Thursday, December 03, 2015

Why the humbling of arrogant BJP is good for Indian democracy

by Ratnakar Tripathy

In the wake of the Bihar verdict, there are two important developments that have followed in quick succession. First, the opposition in the parliament is suddenly much enthused and seems far more vocal and coherent than seen in the last eighteen months. Second, the BJP seems on the defensive and Prime Minister Narendra Modi broke his sphinx like silence on two occasions, asking the opposition for a modicum of cooperation. On the first occasion, on 27th November, Modi responded frontally to Sonia Gandhi’s doubts about the BJP’s commitment to the Indian constitution and democracy – he declared the constitution to be absolutely sacrosanct. This was a situation weighed with immeasurable irony as it concerned the very foundations of Indian democracy. The discussion was part of the 125th birth anniversary celebrations of Bhimrao Ambedkar, considered the chief architect of the Constitution. It is almost as if the BJP reaffirmed its faith in a fundamental axiom that one would normally take for granted as an elementary matter. Suddenly the august house seemed reduced to the humdrum of a Civics classroom in a high school but also enhanced to a higher level of dialogue. Following the Constitution day celebrations, Modi also had a meeting with Sonia Gandhi and Manmohan Singh seeking their cooperation over the much discussed GST Bill. Seeking cooperation from the opposition had earlier seemed out of character for Modi who would depute other leaders to make conciliatory moves.

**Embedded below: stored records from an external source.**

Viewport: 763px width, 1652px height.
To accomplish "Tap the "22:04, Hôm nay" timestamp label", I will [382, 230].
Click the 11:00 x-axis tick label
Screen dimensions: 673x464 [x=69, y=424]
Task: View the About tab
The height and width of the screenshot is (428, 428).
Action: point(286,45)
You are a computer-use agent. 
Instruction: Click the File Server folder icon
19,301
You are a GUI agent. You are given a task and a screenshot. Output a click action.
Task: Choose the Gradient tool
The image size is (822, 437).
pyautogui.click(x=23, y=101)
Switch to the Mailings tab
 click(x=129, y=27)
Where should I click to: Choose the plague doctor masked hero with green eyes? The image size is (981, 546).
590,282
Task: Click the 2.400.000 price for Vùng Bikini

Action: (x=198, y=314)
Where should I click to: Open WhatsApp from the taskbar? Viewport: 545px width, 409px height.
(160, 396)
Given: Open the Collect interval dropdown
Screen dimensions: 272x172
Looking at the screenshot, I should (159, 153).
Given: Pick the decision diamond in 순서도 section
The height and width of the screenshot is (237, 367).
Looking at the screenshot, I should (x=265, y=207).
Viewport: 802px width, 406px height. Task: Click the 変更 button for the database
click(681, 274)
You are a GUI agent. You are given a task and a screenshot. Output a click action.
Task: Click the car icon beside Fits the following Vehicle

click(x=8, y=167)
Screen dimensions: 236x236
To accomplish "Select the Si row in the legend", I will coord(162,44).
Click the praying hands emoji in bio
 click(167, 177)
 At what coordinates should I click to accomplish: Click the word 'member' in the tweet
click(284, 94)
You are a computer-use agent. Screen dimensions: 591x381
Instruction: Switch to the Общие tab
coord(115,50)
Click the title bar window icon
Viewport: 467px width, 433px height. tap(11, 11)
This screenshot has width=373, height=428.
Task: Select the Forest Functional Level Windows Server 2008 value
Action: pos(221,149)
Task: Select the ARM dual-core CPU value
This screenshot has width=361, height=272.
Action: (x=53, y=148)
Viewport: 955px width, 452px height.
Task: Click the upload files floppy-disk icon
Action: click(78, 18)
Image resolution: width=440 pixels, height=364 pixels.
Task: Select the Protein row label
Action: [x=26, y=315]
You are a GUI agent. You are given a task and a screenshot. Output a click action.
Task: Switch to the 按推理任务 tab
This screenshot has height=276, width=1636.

The second occasion arose within days during the debates on intolerance that saw heavy speech-making activity by leaders from several parties including Rahul Gandhi, Sitaram Yechury, Mayawati, and Sugata Bose from TMC. As the historian Sugata Bose pointed out in a brief speech ‘intolerance’ has become an issue only because of the government’s failure to provide protection and assurance to the citizenry. The context for this was of course the continuing attacks and violence by the so-called fringe groups in the name of Hindutva and the mass return of the literary awards by writers seen in the last several weeks. Strangely, the fringe has been rather quiet in the past few days, the fact being that some of the fringe voices actually come from within the parliament. Yogi Adityanath and Mahesh Sharma the state culture minister are names that come to the mind immediately. Here again, the opposition found a new source of energy and unity in attacking the government and the BJP. As a result while Venkataiya Naidu ended up admitting ‘some’ increase in intolerance, the Home Minister Rajnath Singh accused everyone of showing ‘intolerance’ towards the Indian PM Modi.   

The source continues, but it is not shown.